## About this exercise
Write each entry out again exactly as it was given.

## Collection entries
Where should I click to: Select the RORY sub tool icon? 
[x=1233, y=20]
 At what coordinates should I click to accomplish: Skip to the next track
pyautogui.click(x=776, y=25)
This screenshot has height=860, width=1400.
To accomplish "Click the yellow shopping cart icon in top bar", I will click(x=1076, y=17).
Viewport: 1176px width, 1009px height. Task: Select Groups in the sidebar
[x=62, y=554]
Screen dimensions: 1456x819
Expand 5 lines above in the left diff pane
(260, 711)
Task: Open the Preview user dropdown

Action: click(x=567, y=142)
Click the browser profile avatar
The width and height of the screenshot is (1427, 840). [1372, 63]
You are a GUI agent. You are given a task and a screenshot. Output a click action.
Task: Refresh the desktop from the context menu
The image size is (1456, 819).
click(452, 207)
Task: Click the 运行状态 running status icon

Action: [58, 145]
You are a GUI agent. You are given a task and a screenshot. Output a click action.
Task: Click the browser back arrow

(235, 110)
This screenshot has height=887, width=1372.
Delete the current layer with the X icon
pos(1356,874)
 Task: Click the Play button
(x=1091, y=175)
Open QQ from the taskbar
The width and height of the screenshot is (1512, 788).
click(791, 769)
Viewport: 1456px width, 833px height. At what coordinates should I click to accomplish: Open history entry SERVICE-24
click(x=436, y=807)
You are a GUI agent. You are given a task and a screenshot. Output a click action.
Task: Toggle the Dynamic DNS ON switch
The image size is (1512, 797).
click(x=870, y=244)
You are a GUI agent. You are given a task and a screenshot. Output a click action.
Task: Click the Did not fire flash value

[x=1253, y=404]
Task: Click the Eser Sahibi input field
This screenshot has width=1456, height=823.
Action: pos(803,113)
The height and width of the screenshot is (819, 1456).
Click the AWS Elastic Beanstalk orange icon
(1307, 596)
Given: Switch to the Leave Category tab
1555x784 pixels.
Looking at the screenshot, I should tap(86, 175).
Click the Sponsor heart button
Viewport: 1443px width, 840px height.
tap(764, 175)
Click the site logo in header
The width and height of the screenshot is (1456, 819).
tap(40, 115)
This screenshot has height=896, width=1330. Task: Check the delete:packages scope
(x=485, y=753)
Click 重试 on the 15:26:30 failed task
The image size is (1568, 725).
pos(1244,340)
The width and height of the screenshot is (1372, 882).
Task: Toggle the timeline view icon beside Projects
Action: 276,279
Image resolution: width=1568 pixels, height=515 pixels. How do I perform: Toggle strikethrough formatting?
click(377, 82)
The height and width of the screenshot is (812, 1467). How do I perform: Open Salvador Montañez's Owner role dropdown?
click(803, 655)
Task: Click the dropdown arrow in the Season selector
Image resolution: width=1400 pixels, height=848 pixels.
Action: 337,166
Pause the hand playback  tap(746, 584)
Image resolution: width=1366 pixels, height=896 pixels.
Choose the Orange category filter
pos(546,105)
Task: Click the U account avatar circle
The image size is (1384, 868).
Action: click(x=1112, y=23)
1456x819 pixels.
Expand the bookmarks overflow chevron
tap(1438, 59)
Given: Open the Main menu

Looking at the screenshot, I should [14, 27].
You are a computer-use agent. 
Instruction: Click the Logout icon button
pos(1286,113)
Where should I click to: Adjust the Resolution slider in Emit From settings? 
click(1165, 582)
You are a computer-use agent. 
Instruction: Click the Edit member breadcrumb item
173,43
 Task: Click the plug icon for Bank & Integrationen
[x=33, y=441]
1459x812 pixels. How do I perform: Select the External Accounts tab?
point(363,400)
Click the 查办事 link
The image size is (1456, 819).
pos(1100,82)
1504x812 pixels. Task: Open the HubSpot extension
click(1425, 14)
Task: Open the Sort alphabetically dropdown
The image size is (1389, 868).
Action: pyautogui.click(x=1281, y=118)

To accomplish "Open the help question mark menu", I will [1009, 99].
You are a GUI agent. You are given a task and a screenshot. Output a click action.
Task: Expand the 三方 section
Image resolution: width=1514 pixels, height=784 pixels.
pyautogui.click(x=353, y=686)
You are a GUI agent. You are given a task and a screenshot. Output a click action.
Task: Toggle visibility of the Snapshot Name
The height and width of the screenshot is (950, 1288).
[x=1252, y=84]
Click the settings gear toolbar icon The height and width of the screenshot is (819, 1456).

## Response to the exercise
Where should I click to: Select the RORY sub tool icon? 
[x=1233, y=20]
 At what coordinates should I click to accomplish: Skip to the next track
pyautogui.click(x=776, y=25)
This screenshot has height=860, width=1400.
To accomplish "Click the yellow shopping cart icon in top bar", I will click(x=1076, y=17).
Viewport: 1176px width, 1009px height. Task: Select Groups in the sidebar
[x=62, y=554]
Screen dimensions: 1456x819
Expand 5 lines above in the left diff pane
(260, 711)
Task: Open the Preview user dropdown

Action: click(x=567, y=142)
Click the browser profile avatar
The width and height of the screenshot is (1427, 840). [1372, 63]
You are a GUI agent. You are given a task and a screenshot. Output a click action.
Task: Refresh the desktop from the context menu
The image size is (1456, 819).
click(452, 207)
Task: Click the 运行状态 running status icon

Action: [58, 145]
You are a GUI agent. You are given a task and a screenshot. Output a click action.
Task: Click the browser back arrow

(235, 110)
This screenshot has height=887, width=1372.
Delete the current layer with the X icon
pos(1356,874)
 Task: Click the Play button
(x=1091, y=175)
Open QQ from the taskbar
The width and height of the screenshot is (1512, 788).
click(791, 769)
Viewport: 1456px width, 833px height. At what coordinates should I click to accomplish: Open history entry SERVICE-24
click(x=436, y=807)
You are a GUI agent. You are given a task and a screenshot. Output a click action.
Task: Toggle the Dynamic DNS ON switch
The image size is (1512, 797).
click(x=870, y=244)
You are a GUI agent. You are given a task and a screenshot. Output a click action.
Task: Click the Did not fire flash value

[x=1253, y=404]
Task: Click the Eser Sahibi input field
This screenshot has width=1456, height=823.
Action: pos(803,113)
The height and width of the screenshot is (819, 1456).
Click the AWS Elastic Beanstalk orange icon
(1307, 596)
Given: Switch to the Leave Category tab
1555x784 pixels.
Looking at the screenshot, I should tap(86, 175).
Click the Sponsor heart button
Viewport: 1443px width, 840px height.
tap(764, 175)
Click the site logo in header
The width and height of the screenshot is (1456, 819).
tap(40, 115)
This screenshot has height=896, width=1330. Task: Check the delete:packages scope
(x=485, y=753)
Click 重试 on the 15:26:30 failed task
The image size is (1568, 725).
pos(1244,340)
The width and height of the screenshot is (1372, 882).
Task: Toggle the timeline view icon beside Projects
Action: 276,279
Image resolution: width=1568 pixels, height=515 pixels. How do I perform: Toggle strikethrough formatting?
click(377, 82)
The height and width of the screenshot is (812, 1467). How do I perform: Open Salvador Montañez's Owner role dropdown?
click(803, 655)
Task: Click the dropdown arrow in the Season selector
Image resolution: width=1400 pixels, height=848 pixels.
Action: 337,166
Pause the hand playback  tap(746, 584)
Image resolution: width=1366 pixels, height=896 pixels.
Choose the Orange category filter
pos(546,105)
Task: Click the U account avatar circle
The image size is (1384, 868).
Action: click(x=1112, y=23)
1456x819 pixels.
Expand the bookmarks overflow chevron
tap(1438, 59)
Given: Open the Main menu

Looking at the screenshot, I should [14, 27].
You are a computer-use agent. 
Instruction: Click the Logout icon button
pos(1286,113)
Where should I click to: Adjust the Resolution slider in Emit From settings? 
click(1165, 582)
You are a computer-use agent. 
Instruction: Click the Edit member breadcrumb item
173,43
 Task: Click the plug icon for Bank & Integrationen
[x=33, y=441]
1459x812 pixels. How do I perform: Select the External Accounts tab?
point(363,400)
Click the 查办事 link
The image size is (1456, 819).
pos(1100,82)
1504x812 pixels. Task: Open the HubSpot extension
click(1425, 14)
Task: Open the Sort alphabetically dropdown
The image size is (1389, 868).
Action: pyautogui.click(x=1281, y=118)

To accomplish "Open the help question mark menu", I will [1009, 99].
You are a GUI agent. You are given a task and a screenshot. Output a click action.
Task: Expand the 三方 section
Image resolution: width=1514 pixels, height=784 pixels.
pyautogui.click(x=353, y=686)
You are a GUI agent. You are given a task and a screenshot. Output a click action.
Task: Toggle visibility of the Snapshot Name
The height and width of the screenshot is (950, 1288).
[x=1252, y=84]
Click the settings gear toolbar icon The height and width of the screenshot is (819, 1456).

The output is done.